Page extract:
[start]

IN RE: DEEPWATER HORIZON. United States of America, Plaintiff–Appellee v. B.P. Exploration & Production, Incorporated; Anadarko Petroleum Corporation, Defendants–Appellants.
Before the Court is the federal government's civil enforcement action for Clean Water Act violations associated with the 2010 Deepwater Horizon oil spill in the Gulf of Mexico. Defendants BP Exploration & Production, Inc. (“BP”) and Anadarko Petroleum Corporation (“Anadarko”) appeal summary judgment in favor of the government on the question of their liability for civil penalties under 33 U.S.C. § 1321(b)(7)(A) (2006), which imposes mandatory penalties upon the owners of facilities “from which oil or a hazardous substance is discharged.” The district court held that discharge is the point where “uncontrolled movement” begins. In re Oil Spill by the Oil Rig “Deepwater Horizon” in the Gulf of Mexico, on April 20, 2010, 844 F.Supp.2d 746, 758 (E.D.La.2012). Applying this standard, the court concluded that oil flowing from the well through the Deepwater Horizon 's riser was a discharge from the well. Id. at 761. The court then entered summary judgment on the issue of BP's and Anadarko's liability as co-owners of that well. Id. at 762. Because we agree that there is no dispute of material fact regarding the discharge of oil from the well, we affirm.

[end]

Short exercise a:
Answer these questions about the Deepwater Horizon appeal:
(i) Which two companies appeal the summary judgment?
(ii) According to the district court, at what point does discharge occur?
(iii) What does the appeals court decide?
The rows that come next are unrelated to the Deepwater Horizon appeal.

(Records of target positions)
[start]

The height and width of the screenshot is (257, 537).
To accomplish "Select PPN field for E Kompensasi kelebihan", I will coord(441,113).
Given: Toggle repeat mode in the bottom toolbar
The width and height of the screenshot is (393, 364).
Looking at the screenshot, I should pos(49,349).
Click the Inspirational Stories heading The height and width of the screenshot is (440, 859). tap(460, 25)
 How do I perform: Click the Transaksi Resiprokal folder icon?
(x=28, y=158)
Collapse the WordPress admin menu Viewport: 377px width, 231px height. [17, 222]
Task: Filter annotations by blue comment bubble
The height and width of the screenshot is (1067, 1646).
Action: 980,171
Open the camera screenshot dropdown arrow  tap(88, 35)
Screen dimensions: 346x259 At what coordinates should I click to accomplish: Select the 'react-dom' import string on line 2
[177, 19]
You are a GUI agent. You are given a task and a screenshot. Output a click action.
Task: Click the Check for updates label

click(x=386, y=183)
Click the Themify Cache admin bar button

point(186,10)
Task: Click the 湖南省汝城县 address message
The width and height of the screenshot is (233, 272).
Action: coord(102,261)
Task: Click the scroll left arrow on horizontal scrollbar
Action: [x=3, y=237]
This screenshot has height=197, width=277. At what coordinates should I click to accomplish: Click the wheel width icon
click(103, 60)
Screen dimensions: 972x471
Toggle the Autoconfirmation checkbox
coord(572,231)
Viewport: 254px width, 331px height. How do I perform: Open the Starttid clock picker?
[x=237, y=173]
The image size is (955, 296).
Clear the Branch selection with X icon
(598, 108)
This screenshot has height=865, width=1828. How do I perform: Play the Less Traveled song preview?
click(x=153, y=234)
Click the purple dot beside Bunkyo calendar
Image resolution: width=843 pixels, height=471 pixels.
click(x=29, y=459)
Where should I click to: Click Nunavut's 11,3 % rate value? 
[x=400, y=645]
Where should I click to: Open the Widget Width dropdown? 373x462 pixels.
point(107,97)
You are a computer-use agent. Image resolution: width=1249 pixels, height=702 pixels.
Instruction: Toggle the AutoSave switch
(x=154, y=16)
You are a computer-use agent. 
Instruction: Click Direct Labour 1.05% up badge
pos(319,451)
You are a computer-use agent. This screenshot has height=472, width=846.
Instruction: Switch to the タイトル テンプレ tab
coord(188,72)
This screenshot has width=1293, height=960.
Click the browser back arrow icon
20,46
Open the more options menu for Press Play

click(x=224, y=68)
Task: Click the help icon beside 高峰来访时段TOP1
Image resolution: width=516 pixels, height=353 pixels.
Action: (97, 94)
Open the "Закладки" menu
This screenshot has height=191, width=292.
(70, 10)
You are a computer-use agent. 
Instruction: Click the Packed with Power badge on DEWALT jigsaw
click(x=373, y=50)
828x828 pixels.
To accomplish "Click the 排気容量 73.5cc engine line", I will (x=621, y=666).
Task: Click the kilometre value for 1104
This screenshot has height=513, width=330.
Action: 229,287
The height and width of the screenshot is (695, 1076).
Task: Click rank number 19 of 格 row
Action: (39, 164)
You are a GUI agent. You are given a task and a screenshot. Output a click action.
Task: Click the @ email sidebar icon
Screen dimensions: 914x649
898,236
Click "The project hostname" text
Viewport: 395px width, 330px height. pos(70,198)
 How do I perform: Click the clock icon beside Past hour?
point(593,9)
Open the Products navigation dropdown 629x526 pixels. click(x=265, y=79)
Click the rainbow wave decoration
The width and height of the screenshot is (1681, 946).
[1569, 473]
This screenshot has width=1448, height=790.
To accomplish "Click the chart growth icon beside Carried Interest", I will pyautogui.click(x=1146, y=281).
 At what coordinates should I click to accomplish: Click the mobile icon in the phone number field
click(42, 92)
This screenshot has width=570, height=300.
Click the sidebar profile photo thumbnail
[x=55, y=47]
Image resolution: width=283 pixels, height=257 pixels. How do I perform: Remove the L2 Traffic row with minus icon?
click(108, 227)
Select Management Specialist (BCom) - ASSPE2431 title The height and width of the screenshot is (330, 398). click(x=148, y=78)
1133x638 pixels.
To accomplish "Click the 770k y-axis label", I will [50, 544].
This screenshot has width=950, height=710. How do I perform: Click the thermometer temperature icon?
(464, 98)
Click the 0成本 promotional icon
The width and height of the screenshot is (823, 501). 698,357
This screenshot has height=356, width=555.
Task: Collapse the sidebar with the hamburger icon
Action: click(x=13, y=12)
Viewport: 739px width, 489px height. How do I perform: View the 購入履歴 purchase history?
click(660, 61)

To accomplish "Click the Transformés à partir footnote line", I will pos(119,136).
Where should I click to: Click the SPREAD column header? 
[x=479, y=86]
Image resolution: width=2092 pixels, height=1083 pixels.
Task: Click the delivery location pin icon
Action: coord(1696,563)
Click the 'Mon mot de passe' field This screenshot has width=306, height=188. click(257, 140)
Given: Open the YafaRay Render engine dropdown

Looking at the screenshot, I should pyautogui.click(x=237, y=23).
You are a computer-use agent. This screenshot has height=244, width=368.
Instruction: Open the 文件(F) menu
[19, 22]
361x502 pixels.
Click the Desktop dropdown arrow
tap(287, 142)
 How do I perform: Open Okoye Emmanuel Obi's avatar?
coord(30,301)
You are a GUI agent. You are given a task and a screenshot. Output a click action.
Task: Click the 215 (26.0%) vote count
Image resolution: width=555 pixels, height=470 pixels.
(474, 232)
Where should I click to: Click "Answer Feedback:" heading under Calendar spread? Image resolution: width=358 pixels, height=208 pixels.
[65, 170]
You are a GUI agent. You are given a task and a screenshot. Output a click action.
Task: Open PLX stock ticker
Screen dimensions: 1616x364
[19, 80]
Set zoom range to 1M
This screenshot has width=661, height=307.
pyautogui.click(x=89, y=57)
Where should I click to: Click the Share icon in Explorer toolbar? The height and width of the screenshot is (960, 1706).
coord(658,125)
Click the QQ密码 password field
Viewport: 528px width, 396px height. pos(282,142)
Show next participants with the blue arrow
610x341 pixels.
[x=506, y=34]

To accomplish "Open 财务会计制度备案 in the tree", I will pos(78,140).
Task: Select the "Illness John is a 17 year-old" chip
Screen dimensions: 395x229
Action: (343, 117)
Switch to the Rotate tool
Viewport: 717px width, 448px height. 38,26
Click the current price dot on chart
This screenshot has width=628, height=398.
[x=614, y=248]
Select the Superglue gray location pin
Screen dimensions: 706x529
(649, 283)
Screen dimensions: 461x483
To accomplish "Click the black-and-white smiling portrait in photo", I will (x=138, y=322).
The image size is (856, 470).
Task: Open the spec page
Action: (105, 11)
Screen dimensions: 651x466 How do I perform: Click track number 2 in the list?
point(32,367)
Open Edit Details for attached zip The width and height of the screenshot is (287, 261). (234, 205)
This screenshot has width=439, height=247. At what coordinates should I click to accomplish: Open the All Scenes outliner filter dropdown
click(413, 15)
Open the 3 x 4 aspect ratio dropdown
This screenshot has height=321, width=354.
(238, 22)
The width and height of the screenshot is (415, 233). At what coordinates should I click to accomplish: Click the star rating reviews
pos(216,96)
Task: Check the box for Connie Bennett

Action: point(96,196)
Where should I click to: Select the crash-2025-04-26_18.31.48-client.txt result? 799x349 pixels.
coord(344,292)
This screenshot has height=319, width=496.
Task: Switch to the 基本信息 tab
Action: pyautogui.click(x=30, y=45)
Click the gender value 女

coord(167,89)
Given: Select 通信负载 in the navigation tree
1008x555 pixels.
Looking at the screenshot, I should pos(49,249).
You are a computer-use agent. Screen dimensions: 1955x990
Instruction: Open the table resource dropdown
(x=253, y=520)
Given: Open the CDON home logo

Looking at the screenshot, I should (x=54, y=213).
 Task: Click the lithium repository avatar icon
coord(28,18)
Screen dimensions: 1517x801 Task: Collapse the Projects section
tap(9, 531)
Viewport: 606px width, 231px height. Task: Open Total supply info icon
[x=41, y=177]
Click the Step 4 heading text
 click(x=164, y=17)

[end]

Short exercise b: Please report how many lines in the rows contain the string "avatar", treating uppercase and lowercase as different. Give only the number.

Expected output a:
(i) BP Exploration & Production, Inc. and Anadarko Petroleum Corporation
(ii) At the point where "uncontrolled movement" begins
(iii) It affirms the summary judgment.

Expected output b: 2